Intel hasn’t had much luck with tablets. Very few devices have Intel innards and most of the ones that do are low-volume Windows 8 tablets, accompanied by a nasty price tag. However, there have been some moves towards cheaper Intel tablets in recent months. A number of vendors has rolled out Windows 8 products powered by Atom parts with relatively decent prices.
Now Intel is taking it a step further by promising sub-$100 tablets by the end of the year. It sounds a bit like a general saying his troops will be home for Christmas and here is why. Intel just has a terrible track record when it comes to making any promises involving pricing. This is a relatively new thing for Intel, usually it tried not to make any predictions at all, but over the past couple of years it made a few, and they were all dead wrong.

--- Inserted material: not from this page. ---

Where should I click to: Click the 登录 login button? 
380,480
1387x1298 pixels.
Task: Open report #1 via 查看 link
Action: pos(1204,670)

It started a few months after the fist Ultrabooks were announced. The press pounced on Intel, demanding to know how it plans get a lot of traction on skinny, overpriced notebooks with prices starting at $999. Intel’s response was pretty clumsy. It promised to do its best to bring the prices down to $699 by the end of 2012, then $599, depending on who was on stage. Then it started making similar promises about hybrids and x86 tablets. All the promises had one thing in common – for all intents and purposes none of them came true. To be fair to Intel, some of them were quite vague. Saying $599 Ultrabooks will appear sooner or later isn’t much of a promise, put pinning down a date is.

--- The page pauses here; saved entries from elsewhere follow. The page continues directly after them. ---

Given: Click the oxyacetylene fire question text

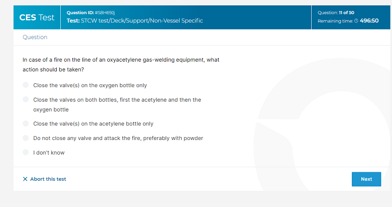Looking at the screenshot, I should coord(121,65).
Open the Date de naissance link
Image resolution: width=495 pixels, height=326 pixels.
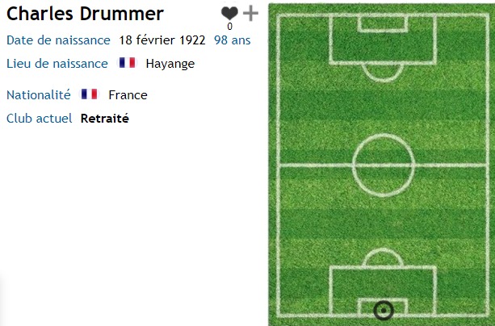(58, 40)
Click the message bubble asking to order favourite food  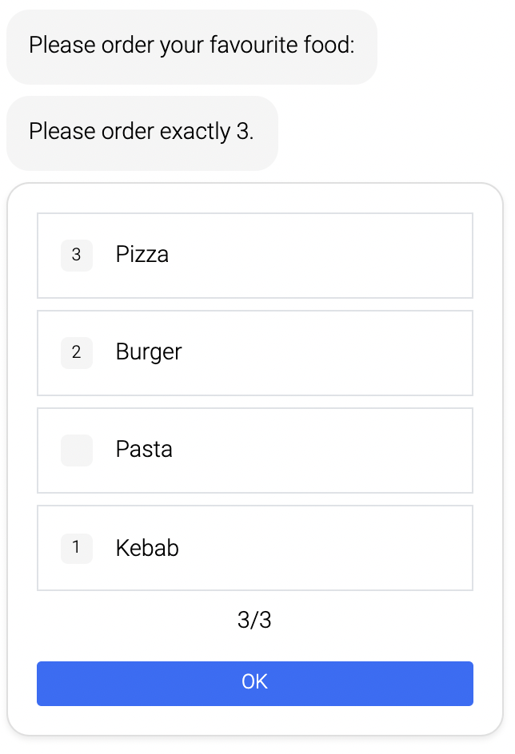192,46
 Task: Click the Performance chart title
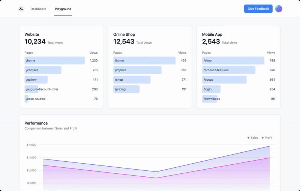36,123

Speaking at IDF, Intel CEO Brian Krzanich said the company’s new Hallway tablet platform will “go below $100 by Q4 2013” and to be honest we are not sure we believe in Intel election promises anymore. There are practically no big brand Android tablets with anything close to that pricing at the moment.
There are however plenty of white-box tablets priced at $99 or less, but most of them are rubbish, as they feature antiquated chipsets, low resolution screens and simply don’t have a lot going for them. It is relatively easy to come up with interesting products in the $130 to $180 range, but going down to sub-$100 isn’t as easy. A quick glance at the BOM of low end tablets reveals that there’s really not much room to cut corners and pinch pennies without seriously compromising the product, but let’s leave the geeky details out of this. Even if it practically gives away Bay Trail parts at cost, it is highly unlikely that hardware makers can come up with compelling designs at $99 or less.
The other problem with Intel’s promise is that it sounds pointless on another level. Chasing others to the bottom doesn’t really sound like something the world’s leading chipmaker should be doing, unless it considers MediaTek, Rockchip, Allwinner and other low-cost SoC makers as direct competitors. It just looks bad and if some partners really come up with dirt cheap Intel based tablets they will just hurt Intel’s brand, because they are bound to be terrible. With today’s component prices, the only way Intel could come up with truly good sub-$100 tablets by the end of the year is if it subsidizes them, quite heavily. However, that would cost plenty of money and it would not address the primary concern – what on earth is Intel doing in that market segment to begin with?